Segment Start: RECORDS FOR THE EXERCISE

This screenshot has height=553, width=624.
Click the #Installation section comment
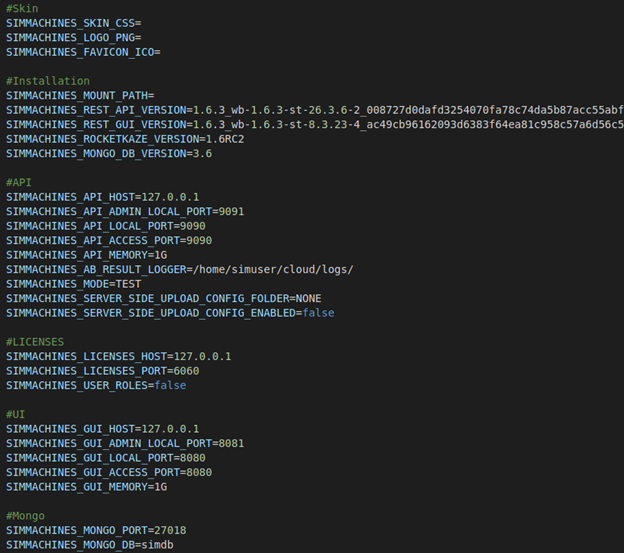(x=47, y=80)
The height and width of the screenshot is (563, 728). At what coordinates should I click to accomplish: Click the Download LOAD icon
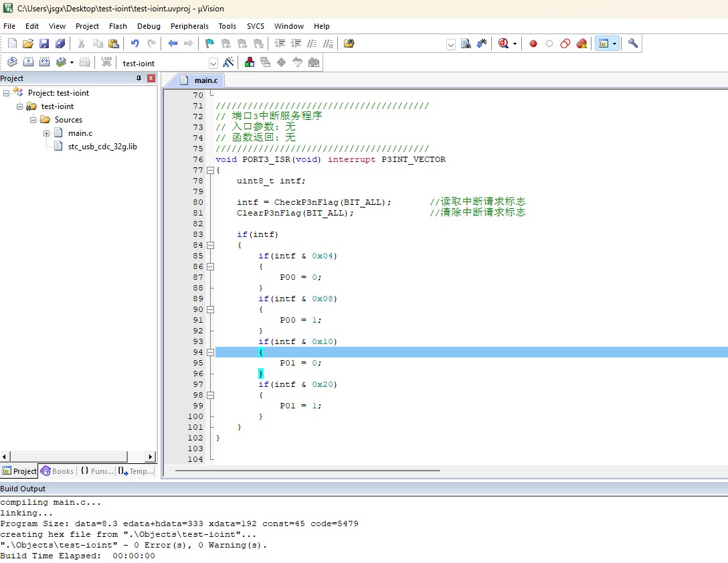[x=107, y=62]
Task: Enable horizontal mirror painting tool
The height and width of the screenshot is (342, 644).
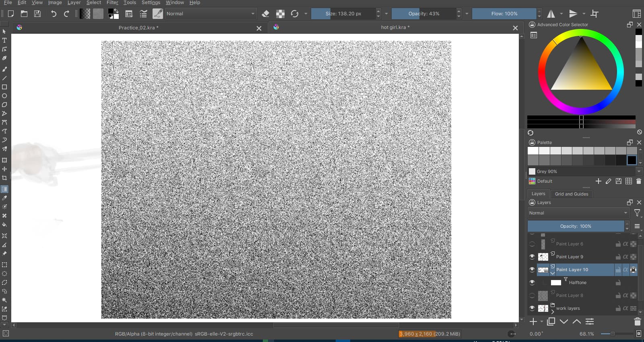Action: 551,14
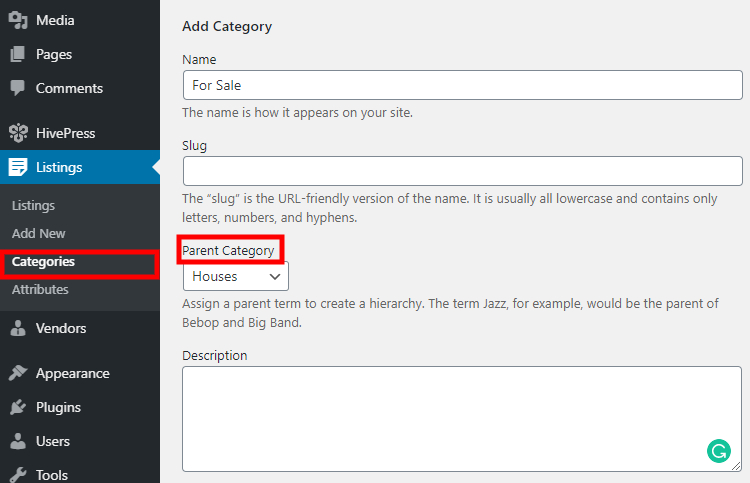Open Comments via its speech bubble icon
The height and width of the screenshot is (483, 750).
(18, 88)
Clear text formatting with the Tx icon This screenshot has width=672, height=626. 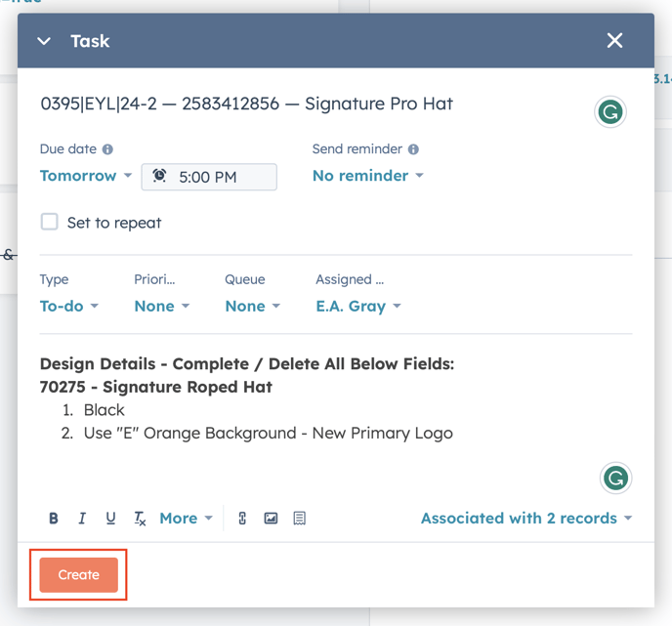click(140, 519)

Segment End: RECORDS FOR THE EXERCISE

TASK ITEM: For this exercise, reproduce exactly the lines of the records above from the one with "Click the #Installation section comment" up to and including the one with "Task: Enable horizontal mirror painting tool", without pictures.

ANSWER AREA:
Click the #Installation section comment
(x=47, y=80)
The height and width of the screenshot is (563, 728). At what coordinates should I click to accomplish: Click the Download LOAD icon
[x=107, y=62]
Task: Enable horizontal mirror painting tool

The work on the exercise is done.